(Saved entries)
---------------

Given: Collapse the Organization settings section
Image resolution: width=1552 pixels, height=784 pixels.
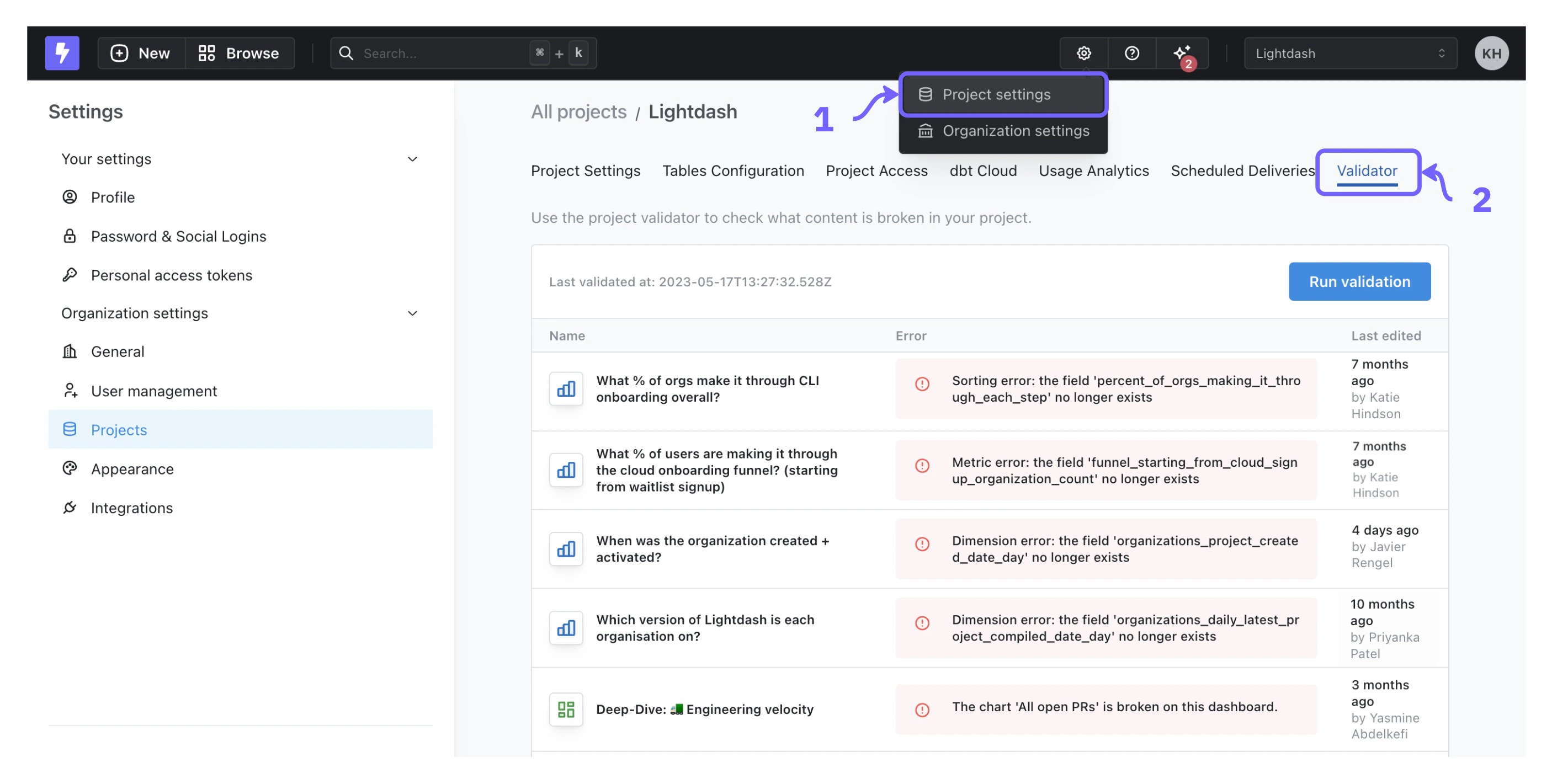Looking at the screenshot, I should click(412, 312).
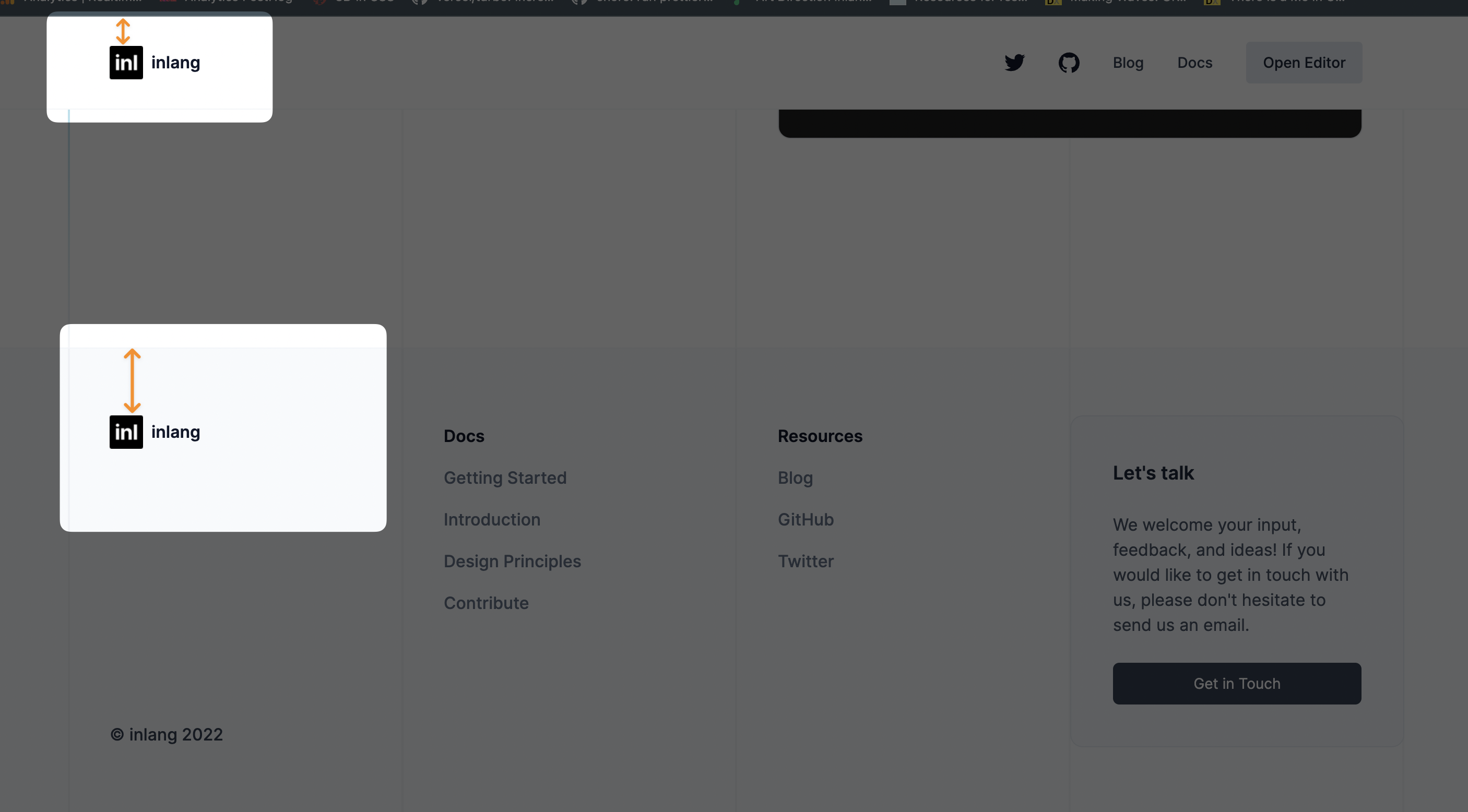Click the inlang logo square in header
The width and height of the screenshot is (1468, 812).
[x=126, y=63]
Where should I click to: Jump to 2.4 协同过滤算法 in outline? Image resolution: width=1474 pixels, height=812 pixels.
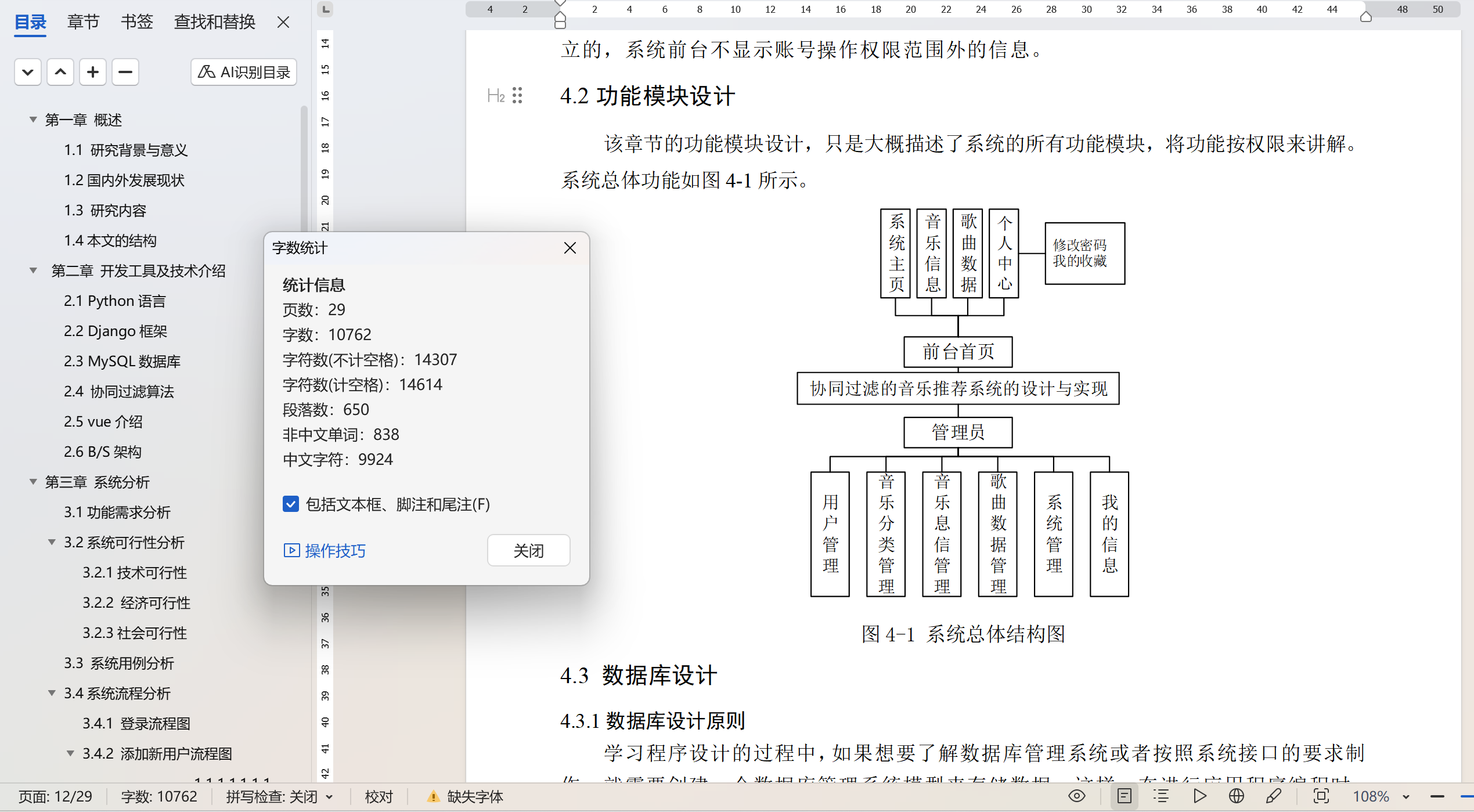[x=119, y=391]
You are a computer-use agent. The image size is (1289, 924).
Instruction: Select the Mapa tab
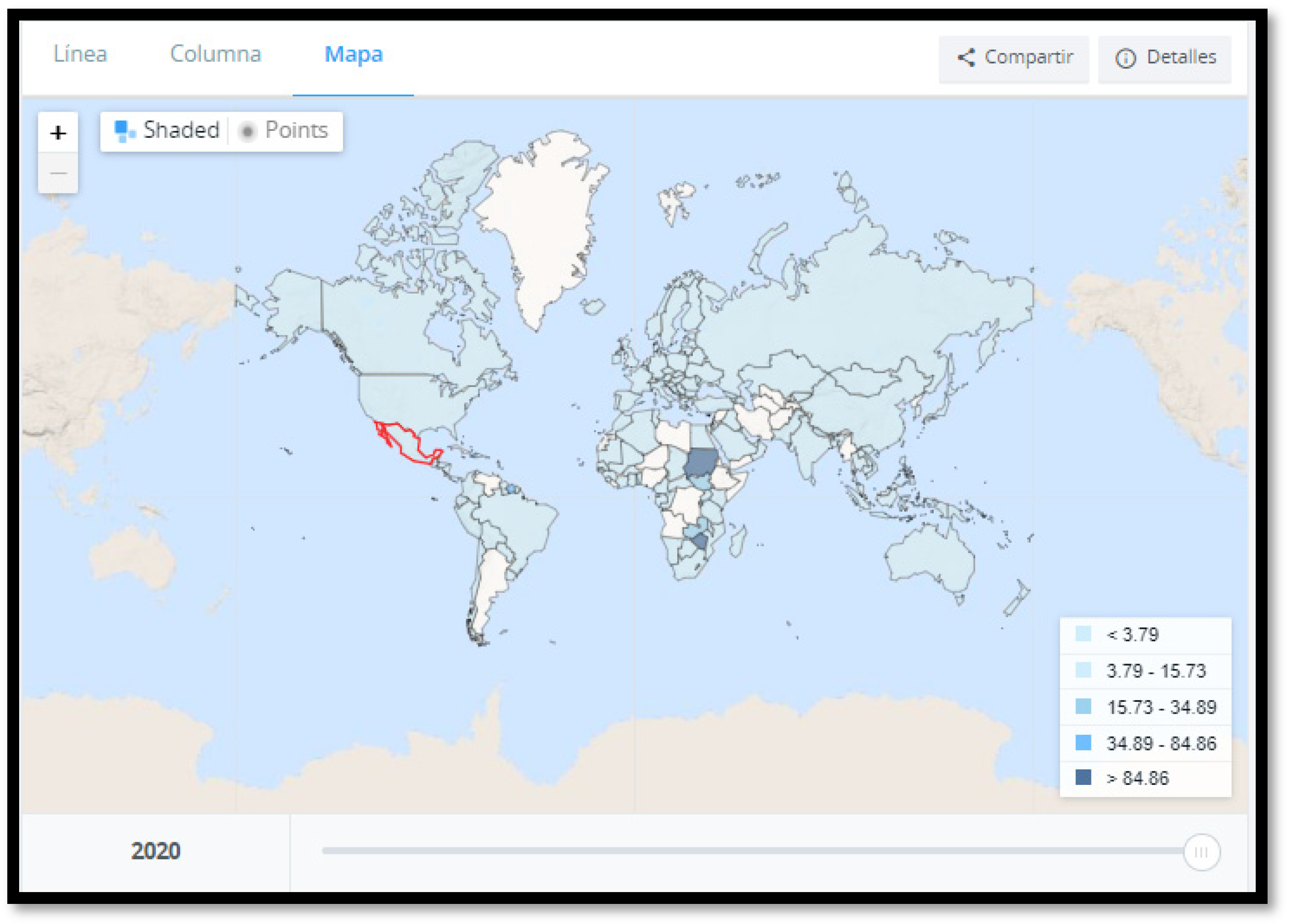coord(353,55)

---------------

## Try it
The data is to be printed again exactly, but without its pictures.

## Solution to the exercise
Given: Collapse the Organization settings section
Image resolution: width=1552 pixels, height=784 pixels.
Looking at the screenshot, I should click(412, 312).
Click the inlang logo square in header
The width and height of the screenshot is (1468, 812).
[x=126, y=63]
Where should I click to: Jump to 2.4 协同过滤算法 in outline? Image resolution: width=1474 pixels, height=812 pixels.
[x=119, y=391]
You are a computer-use agent. The image size is (1289, 924).
Instruction: Select the Mapa tab
coord(353,55)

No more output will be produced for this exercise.